# Big puppy dog



## shew97 (Feb 13, 2014)

This here is my 4 year old bull mastif lab mix. He weigh 140lbs and still acts like a puppy.


----------



## Flatband (Dec 18, 2009)

Good looking Dog Bud. Mine go a little smaller. I have two male Yorkies-brothers. They really are the loves of my life. I have a harness setup and a platform that enable them to see out the window of the car but they can't fall out the open window. They help me on all my Saturday morning errands. Dogs are the best! Here's a picture of their recent birthday (9th).


----------



## Susi (Mar 3, 2013)

Nice face on him too... dogs make better friends than most people.


----------



## Flatband (Dec 18, 2009)

I agree 100% Susi!


----------



## Alfred E.M. (Jul 5, 2014)

*Hi, I agree and Yorkies are the BEST! We had ours for over 15 years and still miss him every day. Thanks for posting. *



Flatband said:


> Good looking Dog Bud. Mine go a little smaller. I have two male Yorkies-brothers. They really are the loves of my life. I have a harness setup and a platform that enable them to see out the window of the car but they can't fall out the open window. They help me on all my Saturday morning errands. Dogs are the best! Here's a picture of their recent birthday (9th).
> 
> 
> 
> ...


----------



## S.S. sLinGeR (Oct 17, 2013)

Great looking dogs here. I guess I'll share my girl then. Her name is Samee. 
Thanks for sharing.
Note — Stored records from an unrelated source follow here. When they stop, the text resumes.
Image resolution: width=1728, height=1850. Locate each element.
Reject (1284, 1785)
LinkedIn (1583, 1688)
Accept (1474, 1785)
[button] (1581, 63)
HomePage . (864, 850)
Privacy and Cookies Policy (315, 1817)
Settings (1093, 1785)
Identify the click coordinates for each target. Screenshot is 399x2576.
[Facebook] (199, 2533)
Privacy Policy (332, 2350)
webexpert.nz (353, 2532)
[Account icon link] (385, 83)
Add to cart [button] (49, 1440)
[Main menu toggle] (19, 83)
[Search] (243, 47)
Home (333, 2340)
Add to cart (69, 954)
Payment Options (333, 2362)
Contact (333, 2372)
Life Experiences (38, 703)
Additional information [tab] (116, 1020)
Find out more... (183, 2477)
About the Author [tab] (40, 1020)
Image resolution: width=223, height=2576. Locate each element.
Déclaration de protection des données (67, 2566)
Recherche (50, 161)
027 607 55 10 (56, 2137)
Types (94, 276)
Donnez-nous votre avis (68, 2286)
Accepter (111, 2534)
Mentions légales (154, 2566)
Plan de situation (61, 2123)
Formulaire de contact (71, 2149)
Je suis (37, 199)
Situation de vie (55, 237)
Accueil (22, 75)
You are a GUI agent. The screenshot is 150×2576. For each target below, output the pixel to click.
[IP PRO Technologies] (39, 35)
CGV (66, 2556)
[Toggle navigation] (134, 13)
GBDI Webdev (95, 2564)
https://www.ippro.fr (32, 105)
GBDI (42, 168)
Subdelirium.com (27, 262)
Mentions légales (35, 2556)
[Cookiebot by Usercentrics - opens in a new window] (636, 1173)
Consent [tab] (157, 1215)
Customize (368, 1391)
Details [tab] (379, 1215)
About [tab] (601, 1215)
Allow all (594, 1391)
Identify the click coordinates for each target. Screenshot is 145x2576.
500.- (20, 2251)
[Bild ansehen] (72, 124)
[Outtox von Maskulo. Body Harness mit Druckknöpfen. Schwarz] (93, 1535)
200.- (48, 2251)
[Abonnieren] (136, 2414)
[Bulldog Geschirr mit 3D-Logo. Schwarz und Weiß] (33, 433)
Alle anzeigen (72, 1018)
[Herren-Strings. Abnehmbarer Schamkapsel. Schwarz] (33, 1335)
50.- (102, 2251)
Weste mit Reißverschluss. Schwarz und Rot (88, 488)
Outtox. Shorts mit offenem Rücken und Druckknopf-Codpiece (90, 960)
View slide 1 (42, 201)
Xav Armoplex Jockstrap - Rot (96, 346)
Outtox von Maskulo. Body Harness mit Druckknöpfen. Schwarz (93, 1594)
I love dogs.


----------



## Flatband (Dec 18, 2009)

Boy Chris, you can see the devotion in Samee's eyes!


----------



## oldmiser (Jan 22, 2014)

Awesome of you fellows to share your great love for dogs..I have none at this time...I have had a few

different dogs in the past years..They all had the purpose in my life....1 Hunting Bird Dog.(German Short Hair) 1 Hunting Beagle(squirrels)..1 champion show dog(Long Hair Chihuahua)15 thophies First & Grand Champion......

So yeah I do love Dogs......To old now in life to even think about the care for any pets...~AKAOldmiser


----------